Local LLM Server with NPU Acceleration
Overview
What is Lemonade?
Lemonade is a Local LLM Server designed to serve, benchmark, and deploy large language models (LLMs) with NPU acceleration.
How to use Lemonade?
To use Lemonade, follow the installation instructions provided in the README and utilize the Lemonade CLI to mix-and-match LLMs and run experiments.
Key features of Lemonade?
- 🌐 Lemonade Server: Integrates with local LLMs using the standard Open AI API.

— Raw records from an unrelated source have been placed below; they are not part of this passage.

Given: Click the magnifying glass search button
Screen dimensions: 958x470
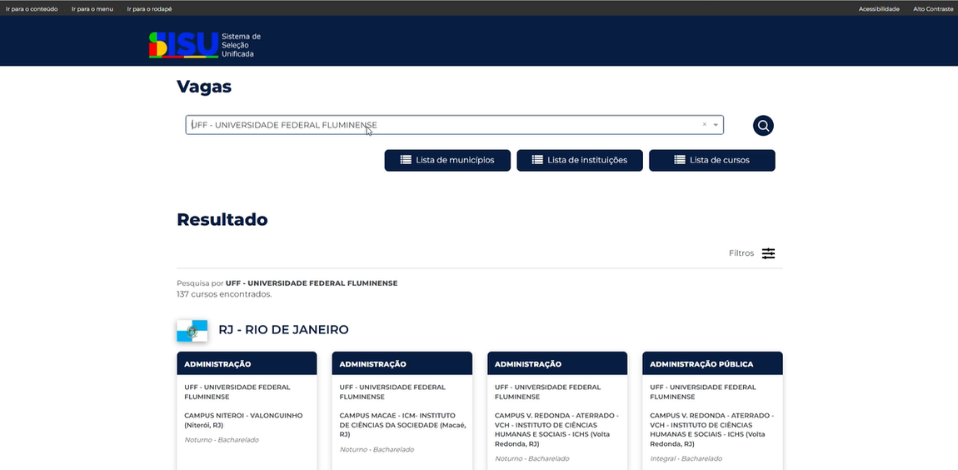Looking at the screenshot, I should [x=763, y=126].
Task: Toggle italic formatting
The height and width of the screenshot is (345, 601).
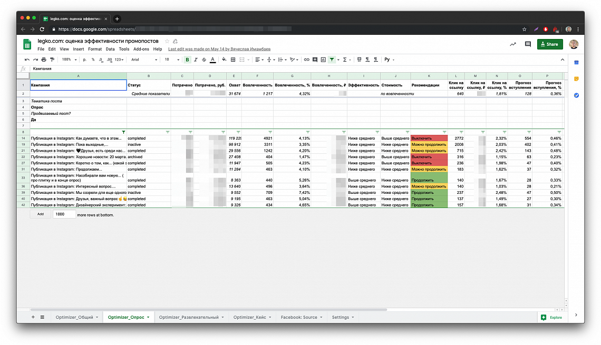Action: pyautogui.click(x=196, y=60)
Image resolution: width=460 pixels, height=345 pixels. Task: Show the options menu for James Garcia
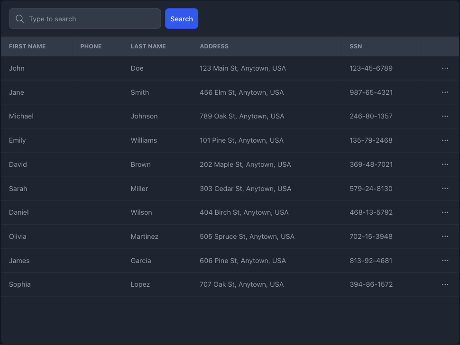coord(445,261)
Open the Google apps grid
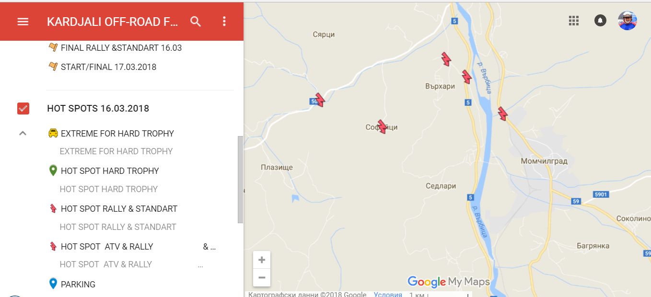Image resolution: width=651 pixels, height=297 pixels. pos(573,21)
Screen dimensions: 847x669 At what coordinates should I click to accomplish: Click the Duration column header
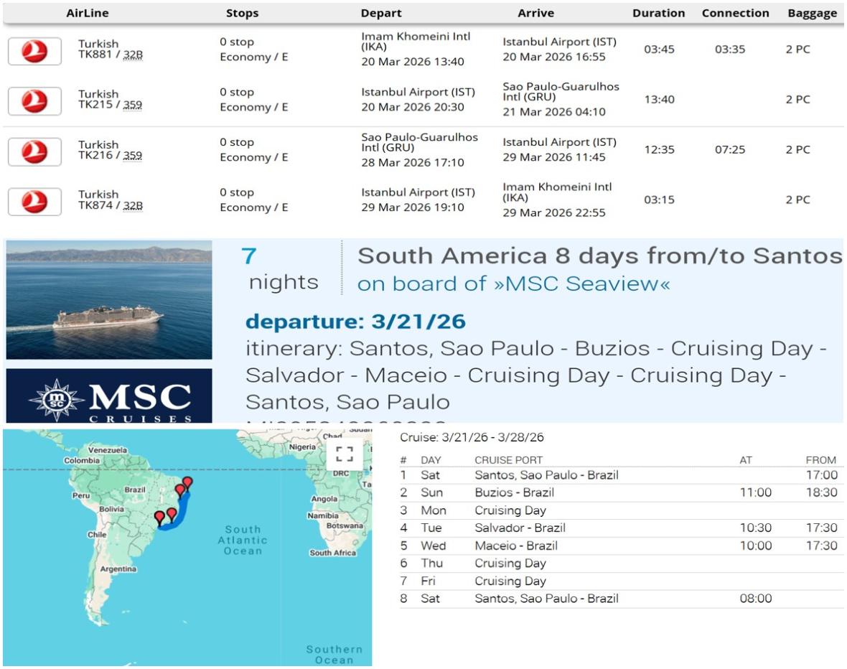click(x=658, y=13)
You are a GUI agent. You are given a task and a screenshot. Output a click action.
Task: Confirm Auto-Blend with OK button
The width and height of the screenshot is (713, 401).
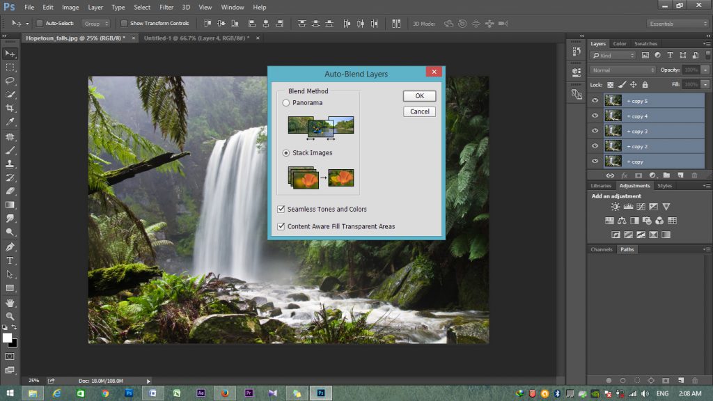tap(419, 96)
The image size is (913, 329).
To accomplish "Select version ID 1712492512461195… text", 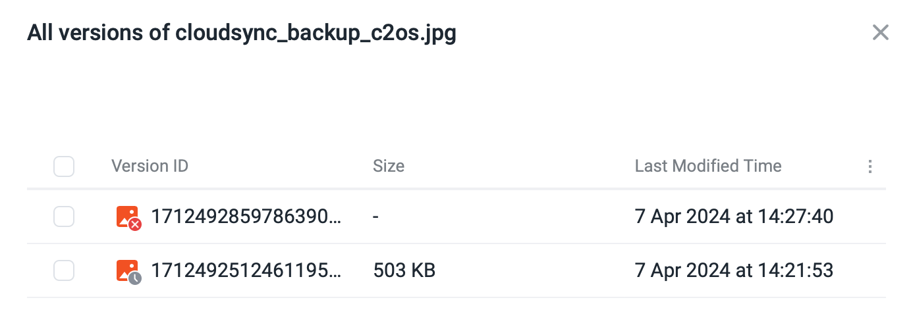I will (x=247, y=270).
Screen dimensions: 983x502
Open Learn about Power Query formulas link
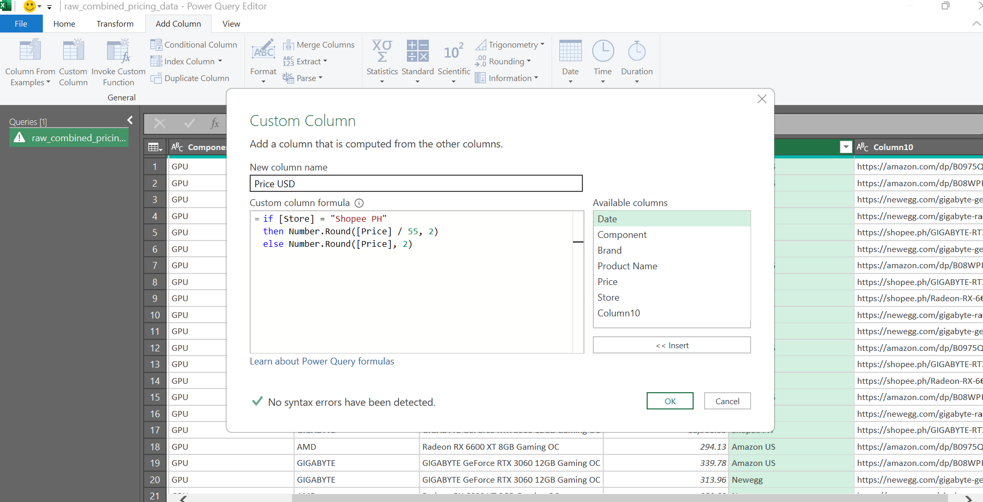[x=322, y=361]
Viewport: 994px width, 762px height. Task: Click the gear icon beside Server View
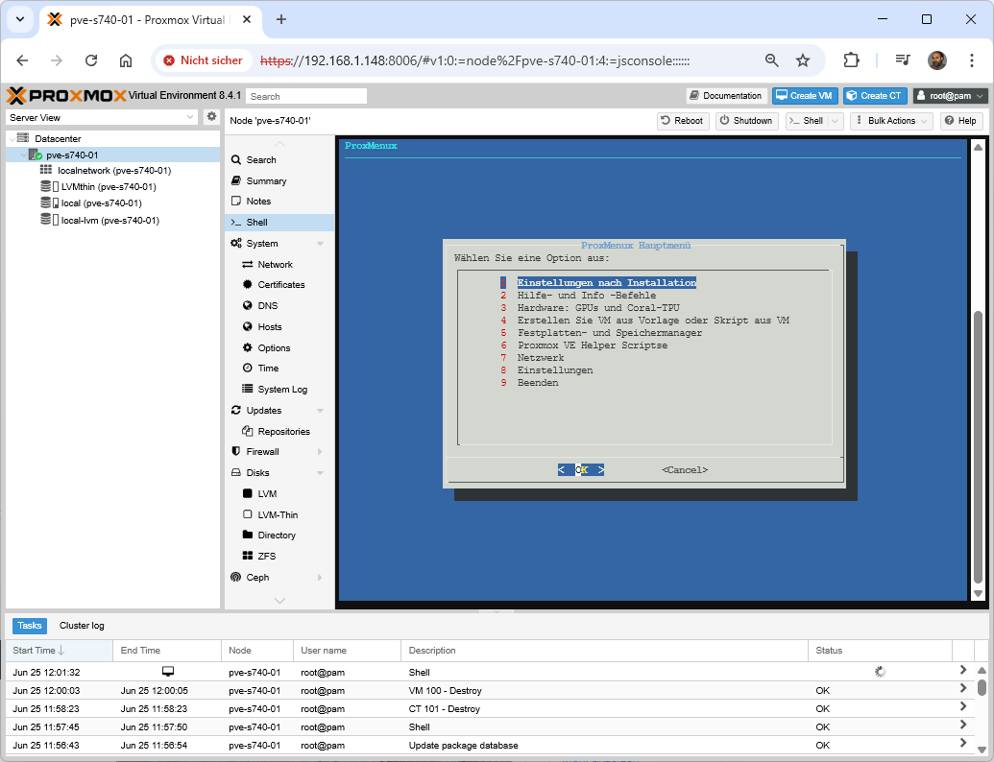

- 🐍 Lemonade Python API: High-Level and Low-Level APIs for easy integration and custom experiments.
- 🖥️ Lemonade CLI: Tools for prompting, measuring accuracy, benchmarking, and profiling memory usage of LLMs.
Use cases of Lemonade?
- Serving LLMs on various hardware platforms (CPU, GPU, NPU).
- Benchmarking LLM performance for research and development.
- Custom experiments with different LLM frameworks.
FAQ from Lemonade?
- Can Lemonade be used on different operating systems?
Yes! Lemonade supports both Windows and Linux.
- Is Lemonade open-source?
Yes! Lemonade is licensed under the Apache 2.0 License.
- How can I contribute to Lemonade?
You can contribute by following the guidelines in the contribution guide.